Nous reproduisons l’intrevention que Dario Lopreno a faite lors de l’après-midi de formation et de discussion organisé le 24 novembre dernier par le Cercle la brèche. Ce texte, qui sera publié en trois parties, offre les arguments et les éléments de compréhension nécessaire pour asseoir les convictions de conduire un référendum. Afin de donner une « profondeur historique » aux révisions de cette loi, nous renvoyons à l’article de Dario Lopreno Politique d’asile: la descente aux enfers que nous avons repris sur ce blog.
Cercle la brèche

Par Dario Lopreno

Les grands points du référendum[1]

Les nouvelles dispositions se décomposent ainsi:

  • Suppression des procédures d’asile dans les ambassades. Elles permettent l’entrée légale en Suisse de certaines parmi les personnes les plus menacées.

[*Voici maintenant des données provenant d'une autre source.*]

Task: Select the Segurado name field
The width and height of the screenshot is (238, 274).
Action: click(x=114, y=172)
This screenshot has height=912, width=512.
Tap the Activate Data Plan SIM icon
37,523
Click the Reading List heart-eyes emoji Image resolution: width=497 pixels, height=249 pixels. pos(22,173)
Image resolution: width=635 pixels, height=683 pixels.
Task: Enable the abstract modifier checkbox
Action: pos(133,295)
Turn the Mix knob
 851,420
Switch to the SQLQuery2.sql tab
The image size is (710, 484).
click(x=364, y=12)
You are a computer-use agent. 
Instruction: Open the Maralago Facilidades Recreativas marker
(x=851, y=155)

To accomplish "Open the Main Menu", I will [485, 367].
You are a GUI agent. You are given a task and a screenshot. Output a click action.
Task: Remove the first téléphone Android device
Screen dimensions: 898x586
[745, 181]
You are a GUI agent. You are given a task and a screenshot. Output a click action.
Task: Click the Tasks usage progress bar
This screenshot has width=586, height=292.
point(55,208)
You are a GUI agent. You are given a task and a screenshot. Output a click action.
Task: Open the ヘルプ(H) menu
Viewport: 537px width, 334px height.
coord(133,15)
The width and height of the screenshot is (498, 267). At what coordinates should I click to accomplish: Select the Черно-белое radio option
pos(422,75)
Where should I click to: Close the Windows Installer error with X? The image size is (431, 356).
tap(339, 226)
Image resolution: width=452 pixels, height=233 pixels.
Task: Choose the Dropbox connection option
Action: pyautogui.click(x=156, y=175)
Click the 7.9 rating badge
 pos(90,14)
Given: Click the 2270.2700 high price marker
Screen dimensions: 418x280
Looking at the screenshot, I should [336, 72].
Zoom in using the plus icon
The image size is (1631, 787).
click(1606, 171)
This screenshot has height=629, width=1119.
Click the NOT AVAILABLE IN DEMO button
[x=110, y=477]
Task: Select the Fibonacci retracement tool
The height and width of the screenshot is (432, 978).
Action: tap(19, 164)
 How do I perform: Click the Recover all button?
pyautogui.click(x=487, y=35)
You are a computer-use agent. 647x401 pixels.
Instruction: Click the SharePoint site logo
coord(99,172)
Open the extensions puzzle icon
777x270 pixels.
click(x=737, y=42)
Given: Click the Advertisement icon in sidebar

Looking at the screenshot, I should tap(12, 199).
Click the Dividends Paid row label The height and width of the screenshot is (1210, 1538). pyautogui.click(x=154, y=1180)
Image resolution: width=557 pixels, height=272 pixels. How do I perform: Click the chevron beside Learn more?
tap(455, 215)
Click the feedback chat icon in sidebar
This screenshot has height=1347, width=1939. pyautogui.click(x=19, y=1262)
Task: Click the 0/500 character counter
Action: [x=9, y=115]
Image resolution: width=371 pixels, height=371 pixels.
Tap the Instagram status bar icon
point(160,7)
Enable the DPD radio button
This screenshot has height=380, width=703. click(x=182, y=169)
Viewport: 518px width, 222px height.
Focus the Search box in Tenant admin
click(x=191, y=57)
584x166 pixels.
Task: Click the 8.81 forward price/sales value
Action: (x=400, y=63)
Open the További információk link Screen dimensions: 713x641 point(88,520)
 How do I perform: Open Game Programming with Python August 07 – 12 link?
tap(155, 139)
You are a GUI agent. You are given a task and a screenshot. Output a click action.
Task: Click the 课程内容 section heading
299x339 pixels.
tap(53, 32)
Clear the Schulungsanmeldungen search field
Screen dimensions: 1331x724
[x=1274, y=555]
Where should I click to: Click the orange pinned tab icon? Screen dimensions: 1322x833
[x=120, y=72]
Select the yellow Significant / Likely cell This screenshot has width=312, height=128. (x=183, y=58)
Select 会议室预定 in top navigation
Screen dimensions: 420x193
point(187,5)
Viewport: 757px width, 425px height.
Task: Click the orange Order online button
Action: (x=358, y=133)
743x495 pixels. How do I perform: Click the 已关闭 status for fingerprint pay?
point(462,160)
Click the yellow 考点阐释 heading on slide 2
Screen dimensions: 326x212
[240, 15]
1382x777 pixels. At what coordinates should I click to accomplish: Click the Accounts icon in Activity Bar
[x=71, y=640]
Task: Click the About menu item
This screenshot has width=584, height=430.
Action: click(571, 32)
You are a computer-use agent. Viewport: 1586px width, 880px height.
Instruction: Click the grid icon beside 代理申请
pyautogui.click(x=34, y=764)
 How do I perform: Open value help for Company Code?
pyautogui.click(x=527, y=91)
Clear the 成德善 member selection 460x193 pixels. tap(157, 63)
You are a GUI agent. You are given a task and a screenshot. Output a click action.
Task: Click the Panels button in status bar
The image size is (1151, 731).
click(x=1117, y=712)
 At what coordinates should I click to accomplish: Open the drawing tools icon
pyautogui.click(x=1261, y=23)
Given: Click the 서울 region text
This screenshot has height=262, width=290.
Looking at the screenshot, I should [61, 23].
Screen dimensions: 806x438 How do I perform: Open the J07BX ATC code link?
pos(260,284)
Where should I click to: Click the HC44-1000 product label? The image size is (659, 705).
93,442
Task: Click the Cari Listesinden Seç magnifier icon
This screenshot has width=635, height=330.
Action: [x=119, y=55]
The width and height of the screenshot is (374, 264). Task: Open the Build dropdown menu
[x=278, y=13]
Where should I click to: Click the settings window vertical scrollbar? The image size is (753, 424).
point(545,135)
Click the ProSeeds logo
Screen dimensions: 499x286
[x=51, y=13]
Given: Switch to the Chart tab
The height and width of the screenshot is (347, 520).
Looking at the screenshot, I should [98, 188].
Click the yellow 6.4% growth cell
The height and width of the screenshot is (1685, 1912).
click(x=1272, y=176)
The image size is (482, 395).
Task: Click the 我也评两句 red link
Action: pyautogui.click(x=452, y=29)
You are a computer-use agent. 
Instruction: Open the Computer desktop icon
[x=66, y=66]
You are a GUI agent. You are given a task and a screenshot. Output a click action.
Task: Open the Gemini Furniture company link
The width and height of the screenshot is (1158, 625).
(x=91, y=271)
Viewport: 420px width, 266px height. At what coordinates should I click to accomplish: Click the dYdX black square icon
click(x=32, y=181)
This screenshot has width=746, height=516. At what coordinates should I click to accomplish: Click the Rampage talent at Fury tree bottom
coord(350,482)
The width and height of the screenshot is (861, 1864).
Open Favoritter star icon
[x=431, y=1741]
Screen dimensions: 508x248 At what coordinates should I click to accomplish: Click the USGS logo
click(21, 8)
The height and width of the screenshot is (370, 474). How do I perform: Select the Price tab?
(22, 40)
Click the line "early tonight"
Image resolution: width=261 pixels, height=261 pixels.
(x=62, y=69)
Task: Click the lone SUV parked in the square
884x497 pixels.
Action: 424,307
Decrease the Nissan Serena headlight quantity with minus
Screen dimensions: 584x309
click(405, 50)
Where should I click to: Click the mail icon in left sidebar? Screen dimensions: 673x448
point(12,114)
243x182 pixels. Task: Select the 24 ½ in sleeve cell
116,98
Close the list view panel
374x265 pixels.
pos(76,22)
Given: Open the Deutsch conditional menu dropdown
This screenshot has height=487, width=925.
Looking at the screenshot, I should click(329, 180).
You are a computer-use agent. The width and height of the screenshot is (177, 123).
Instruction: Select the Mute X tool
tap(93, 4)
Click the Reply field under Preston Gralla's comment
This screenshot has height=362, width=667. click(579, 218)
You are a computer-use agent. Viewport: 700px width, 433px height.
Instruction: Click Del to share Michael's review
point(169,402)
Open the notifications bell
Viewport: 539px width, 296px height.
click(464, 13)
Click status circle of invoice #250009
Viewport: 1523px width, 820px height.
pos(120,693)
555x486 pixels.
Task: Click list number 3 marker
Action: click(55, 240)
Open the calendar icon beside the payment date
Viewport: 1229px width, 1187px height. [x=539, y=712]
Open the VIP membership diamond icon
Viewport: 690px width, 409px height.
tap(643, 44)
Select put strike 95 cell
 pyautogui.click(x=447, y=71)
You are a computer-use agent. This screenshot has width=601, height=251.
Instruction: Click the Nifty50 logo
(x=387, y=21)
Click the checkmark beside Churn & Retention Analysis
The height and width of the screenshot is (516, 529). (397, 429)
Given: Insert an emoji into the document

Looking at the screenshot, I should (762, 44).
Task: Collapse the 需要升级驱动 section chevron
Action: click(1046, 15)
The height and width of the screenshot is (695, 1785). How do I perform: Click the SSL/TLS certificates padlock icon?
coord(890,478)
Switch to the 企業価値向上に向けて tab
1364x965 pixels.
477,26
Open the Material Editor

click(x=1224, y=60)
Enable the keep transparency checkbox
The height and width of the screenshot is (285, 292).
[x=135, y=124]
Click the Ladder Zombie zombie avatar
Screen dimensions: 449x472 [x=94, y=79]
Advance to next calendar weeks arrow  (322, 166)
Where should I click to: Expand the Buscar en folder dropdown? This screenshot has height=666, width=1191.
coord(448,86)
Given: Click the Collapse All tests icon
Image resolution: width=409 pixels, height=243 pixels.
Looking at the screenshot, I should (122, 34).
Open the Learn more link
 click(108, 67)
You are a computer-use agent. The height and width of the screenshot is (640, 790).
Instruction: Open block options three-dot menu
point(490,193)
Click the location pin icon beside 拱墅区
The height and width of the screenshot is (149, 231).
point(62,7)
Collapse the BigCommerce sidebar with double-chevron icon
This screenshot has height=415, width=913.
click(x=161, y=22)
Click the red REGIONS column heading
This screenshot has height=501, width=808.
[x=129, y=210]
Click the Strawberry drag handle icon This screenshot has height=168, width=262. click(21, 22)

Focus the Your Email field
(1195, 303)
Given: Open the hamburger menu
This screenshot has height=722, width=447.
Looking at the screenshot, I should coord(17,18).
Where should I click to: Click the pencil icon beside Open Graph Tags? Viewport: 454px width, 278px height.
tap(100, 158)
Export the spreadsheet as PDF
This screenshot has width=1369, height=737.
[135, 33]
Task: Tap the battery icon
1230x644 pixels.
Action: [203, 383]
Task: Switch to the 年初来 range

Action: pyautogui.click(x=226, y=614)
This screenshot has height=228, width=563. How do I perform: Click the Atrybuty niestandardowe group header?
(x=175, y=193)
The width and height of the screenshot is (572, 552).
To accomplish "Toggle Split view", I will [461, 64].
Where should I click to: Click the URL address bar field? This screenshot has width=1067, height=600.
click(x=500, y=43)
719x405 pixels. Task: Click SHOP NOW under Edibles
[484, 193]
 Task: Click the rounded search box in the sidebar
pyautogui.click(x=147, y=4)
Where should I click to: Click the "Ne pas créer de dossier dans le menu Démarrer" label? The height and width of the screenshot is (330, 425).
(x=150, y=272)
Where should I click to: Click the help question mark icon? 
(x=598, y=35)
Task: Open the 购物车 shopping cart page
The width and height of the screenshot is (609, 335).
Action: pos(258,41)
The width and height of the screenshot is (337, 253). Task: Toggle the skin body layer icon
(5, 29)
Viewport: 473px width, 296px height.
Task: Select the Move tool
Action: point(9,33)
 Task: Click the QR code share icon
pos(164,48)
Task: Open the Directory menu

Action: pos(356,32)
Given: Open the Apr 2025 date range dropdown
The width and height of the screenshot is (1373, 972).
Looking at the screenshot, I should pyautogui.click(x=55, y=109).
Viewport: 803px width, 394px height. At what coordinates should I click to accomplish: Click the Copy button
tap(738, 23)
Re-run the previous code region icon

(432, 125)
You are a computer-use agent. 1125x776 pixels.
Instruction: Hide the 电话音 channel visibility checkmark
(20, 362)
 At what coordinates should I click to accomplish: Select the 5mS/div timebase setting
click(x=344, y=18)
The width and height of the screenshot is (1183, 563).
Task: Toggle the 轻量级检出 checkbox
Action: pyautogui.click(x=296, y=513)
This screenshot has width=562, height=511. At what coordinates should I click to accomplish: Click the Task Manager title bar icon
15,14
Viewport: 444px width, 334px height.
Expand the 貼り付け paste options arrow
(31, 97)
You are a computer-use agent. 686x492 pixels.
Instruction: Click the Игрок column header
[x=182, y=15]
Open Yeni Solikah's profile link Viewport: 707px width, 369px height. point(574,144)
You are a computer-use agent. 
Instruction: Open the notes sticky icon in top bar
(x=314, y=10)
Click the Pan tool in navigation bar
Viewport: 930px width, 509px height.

Dorénavant, elles devront aussi tenter d’accéder illégalement à l’Europe, à la merci des réseaux et aléas dramatiques des routes migratoires (selon Migreurop, depuis 20 ans en moyenne 2 à 3 personnes périssent chaque jour en tentant de venir en Europe, soit quelque 17’000 morts). La procédure d’ambassade permet à un petit nombre de personnes d’éviter ces dangers (d’après l’Office fédéral des migrations – ODM, de 2003 à 2011, en moyenne 2970 demandes par an ont été déposées dans les ambassades ; environ 9/10 de ces demandes seraient écartées par non-entrée en matière [2]). Nous avons donc affaire à une restriction quantitativement insignifiante bien que très grave pour les personnes concernées, mais symboliquement importante, et de fait déjà appliquée par les ambassades de Khartoum (majorité de demandes d’Érythréens) et du Caire (majorité d’Irakiens) notamment [3].
  • Suppression de la désertion comme motif d’asile. Des jeunes refusant de servir des dictatures seront sans protection. Les Érythréens, par exemple et actuellement principalement, du fait de leur refus de servir la dictature militaire de longues années durant, s’exposent à des détentions arbitraires et à des tortures, ce refus étant considéré par le régime comme un acte d’opposition politique des plus graves. Cette modification de la LAsi viole, selon le Haut commissariat aux réfugiés (HCR), la convention de 1951 sur les réfugiés [4]. Sa dureté réside aussi dans le fait qu’elle est une réaction du politique contre l’indépendance de la justice, pour annihiler une décision du Tribunal administratif fédéral (TAF) de 2005 reconnaissant – conformément à l’interprétation du HCR – que les Érythréens objecteurs de conscience ou déserteurs sont exposés à des risques trop graves et qu’ils doivent être considérés comme des réfugiés politiques [5].
  • Centres spécifiques de détention sans motif ni jugement ; ce sont des camps d’internement ; cette mesure revient en fait à une extension des mesures liberticides de contraintes. La mesure urgente prévoit des centres spécifiques où sont envoyé ceux qui n’ont commis aucun délit, mais dont le comportement ne plaît pas aux gestionnaires de l’asile. Dans le débat parlementaire, certains ont parlé de camps d’internement fermés. Le « centre spécifique » est un premier pas vers le projet de l’UDC qui a déjà annoncé le lancement d’une initiative pour des camps d’internement pour tous les demandeurs d’asile. Désormais, la notion de « récalcitrant », non définie, vient allonger la liste du processus de criminalisation du requérant d’asile qui pourra être enfermé sans décision écrite ni contrôle judiciaire.
  • Procédures d’asile dérogeant à la loi. Le parlement autorise le Conseil fédéral à expérimenter des procédures tests, sans base légale, en dérogation à la loi sur l’asile. Cette dérogation est contraire à la séparation des pouvoirs et au fonctionnement démocratique des institutions. Une mesure-test a d’ores et déjà été annoncée, la réduction des délais de recours à une peau de chagrin, passant de 30 à 10 jours pour un nombre encore indéfini de demandeurs d’asile, sachant qu’il est plus que difficile de recourir contre une décision en 10 jours pour quelqu’un qui ne maîtrise pas la langue et qui ignore nos lois.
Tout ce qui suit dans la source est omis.